Custom integration framework

Scenario

Technology Reply has designed a metadata driven framework, based on the use of YAML configuration file, to guide the process of integrating and orchestrating data on a cloud-based database. Adopting a custom framework offers greater flexibility and scalability, allowing you to easily adapt to changes in data sources, required transformations and business requirements.

Metadata Management

The core of the metadata-driven framework is the Metadata Catalog, derived from the YAML configuration files, consolidated into a centralized repository where all metadata related to data sources, schemas, transformations, and destinations are stored. The centralized repository serves as a comprehensive and up-to-date archive of the information needed to manage and orchestrate data integration processes. It also provides a structured way to store and manage this metadata, ensuring that it is easily accessible and manageable.

Data pipelines and ingestion

To effectively manage the data flow, it is essential to implement robust ingestion pipelines. These pipelines must be able to handle both real-time and batch data loading. Ingestion pipelines ensure that data arrives in a timely and orderly manner, ready for further processing. Once collected, the raw data is inserted into the first storage layer, known as the Standard Layer. This layer serves as a temporary repository where data is organized according to the structures defined in the YAML files.

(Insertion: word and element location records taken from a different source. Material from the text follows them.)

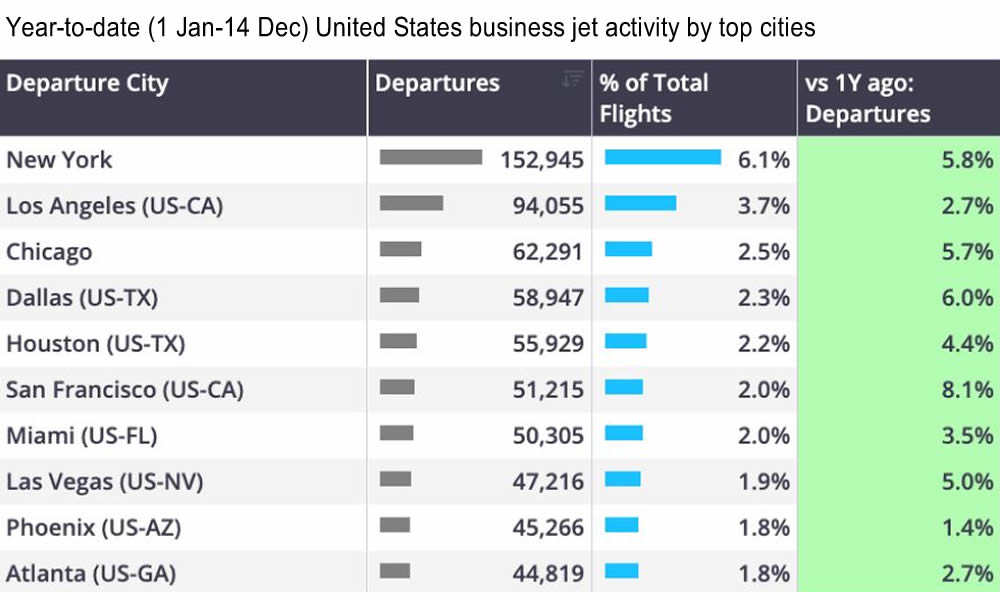This screenshot has height=600, width=1000.
Task: Click the Houston (US-TX) row label
Action: [95, 344]
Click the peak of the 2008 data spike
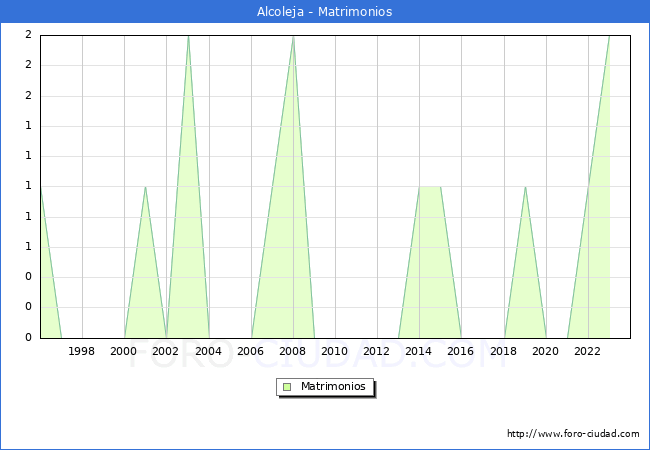Image resolution: width=650 pixels, height=450 pixels. click(293, 37)
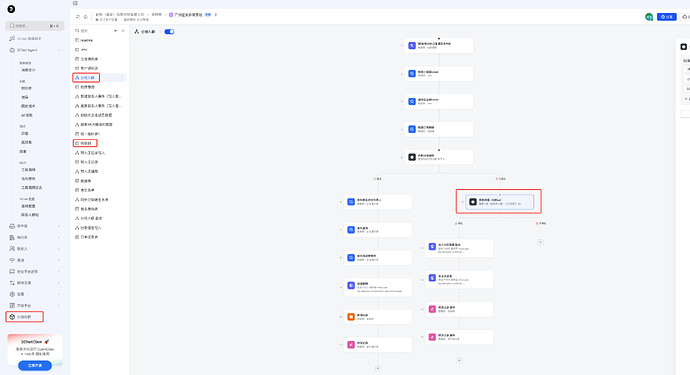The height and width of the screenshot is (375, 690).
Task: Toggle the workflow enable switch above canvas
Action: pos(169,32)
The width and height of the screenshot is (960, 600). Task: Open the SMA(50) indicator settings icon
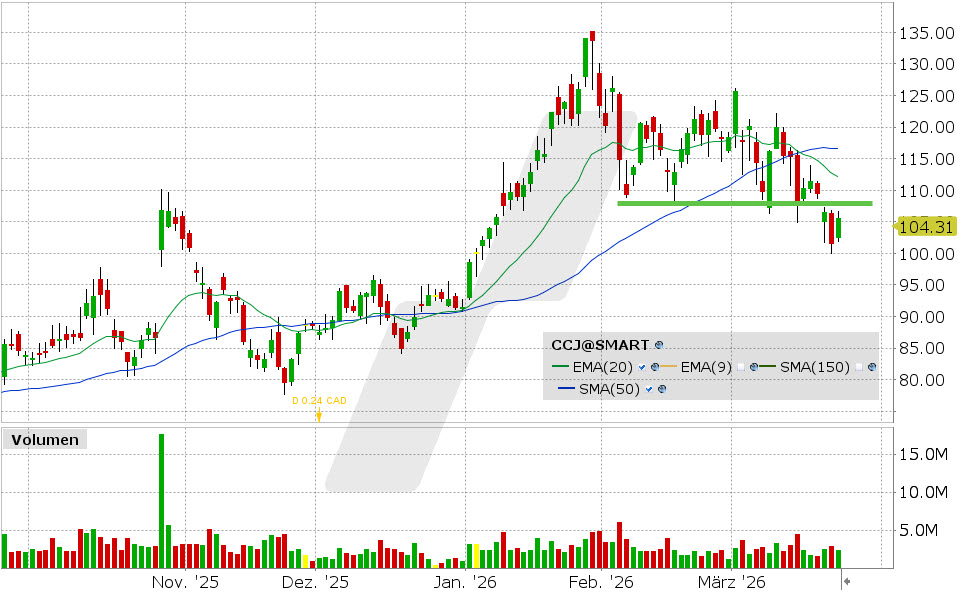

The ingestion pipelines, guided by the YAML files, manage both real-time and batch loading, ensuring that data is promptly available for subsequent processing stages.

Processing and transformation

The framework can integrate with data processing engines (various databases, cloud/on-premise) to perform complex transformations. This layer is responsible for transforming raw data into useful information, applying various cleaning and transformation processes. Additionally, it is implemented to ensure that transformed data always complies with current specifications. SQL models describe the transformation operations to be applied, ensuring that processes are executed consistently and in accordance with business standards.

Data quality

Data quality is essential to ensure the reliability of analyses. Therefore, the framework includes data validation modules that examine the data to ensure it meets the quality criteria defined in the YAML files. Validation rules may include checks on data types, specific formats, and the removal of duplicates and functional checks. These rules are fully governable and manageable within SQL models, ensuring that validation is consistent and accurate. Monitoring and logging tools are integrated to track transformation operations and quickly identify any issues.

Data storage and access

Once transformed, data must be stored in an organized and accessible manner. The framework organizes data into different layers (raw data, processed data, analytics-ready data) to facilitate management and access. The YAML files determine how data should be organized and stored, making access and management easier.

Schema evolution

Through the YAML configuration files, the creation of database structures and their evolution over time is automatically managed.

Orchestration

To manage dependencies between different data pipelines and schedule job execution, the framework uses a workflow orchestrator to handle scheduling, retry management in case of failures, and ensure that all parts of the process work in sync.

Automation

Automation is a key element to ensure the efficiency and scalability of the framework. A Continuous Integration/Continuous Deployment (CI/CD) pipeline is integrated to automate the deployment and updating of the framework components.

Framework Workflow

Raw data is inserted into the first storage layer (Standard Layer).

- Validation modules verify data quality.
- Non-compliant data is discarded and reported.

- Necessary transformations are applied to the data within the underlying schema.
- Data integrity is ensured.

- Transformed data is loaded into subsequent storage layers.
- Data is prepared for use by analytics applications.

- The execution of pipelines, dependency management, and scheduling are handled.
- CI/CD ensures efficient management and distribution of resources.

Advantages

  • Flexibility: The use of YAML files allows easy adaptation of the framework to changes in data sources and business requirements.

  • Scalability: Efficient management of large volumes of data and the ability to scale horizontally are ensured by project-based YAML configuration files.

  • Reliability: Continuous monitoring and error management based on system tables ensure process reliability.

  • Efficiency: Cost reduction is achieved through the optimization of cloud resources and process automation, with guided configurations.

  • Data Governance: Improved control and traceability of data are achieved through a centralized process lineage.